Please reproduce the final stretch of the listing below: the line that contains "Where should I click to: Click" and all lines after it, verbatim, with nothing else.

EXERCISE DATA:

▬▬▬

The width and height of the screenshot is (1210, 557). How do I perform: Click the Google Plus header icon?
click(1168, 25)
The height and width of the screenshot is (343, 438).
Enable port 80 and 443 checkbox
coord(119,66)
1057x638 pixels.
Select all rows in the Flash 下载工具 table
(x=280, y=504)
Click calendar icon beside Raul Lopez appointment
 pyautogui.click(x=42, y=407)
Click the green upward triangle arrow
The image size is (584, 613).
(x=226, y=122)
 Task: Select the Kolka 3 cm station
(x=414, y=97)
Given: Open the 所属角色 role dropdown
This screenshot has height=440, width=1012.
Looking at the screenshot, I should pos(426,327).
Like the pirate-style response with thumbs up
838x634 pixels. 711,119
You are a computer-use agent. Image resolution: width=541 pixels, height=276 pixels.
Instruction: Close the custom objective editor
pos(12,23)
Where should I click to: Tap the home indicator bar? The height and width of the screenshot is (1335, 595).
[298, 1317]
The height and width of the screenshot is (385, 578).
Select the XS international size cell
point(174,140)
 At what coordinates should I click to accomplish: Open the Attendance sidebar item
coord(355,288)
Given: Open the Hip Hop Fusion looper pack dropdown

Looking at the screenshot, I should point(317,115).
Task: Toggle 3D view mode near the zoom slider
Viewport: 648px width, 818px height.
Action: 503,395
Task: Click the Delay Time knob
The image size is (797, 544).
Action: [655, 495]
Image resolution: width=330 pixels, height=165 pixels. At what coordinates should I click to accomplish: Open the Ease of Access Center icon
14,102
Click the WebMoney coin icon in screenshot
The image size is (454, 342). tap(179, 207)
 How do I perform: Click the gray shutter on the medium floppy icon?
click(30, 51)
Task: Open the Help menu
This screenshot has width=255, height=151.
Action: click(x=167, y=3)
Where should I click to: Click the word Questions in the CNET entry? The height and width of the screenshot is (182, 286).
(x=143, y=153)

▬▬▬

EXERCISE RESPONSE:
Where should I click to: Click the word Questions in the CNET entry? The height and width of the screenshot is (182, 286).
(x=143, y=153)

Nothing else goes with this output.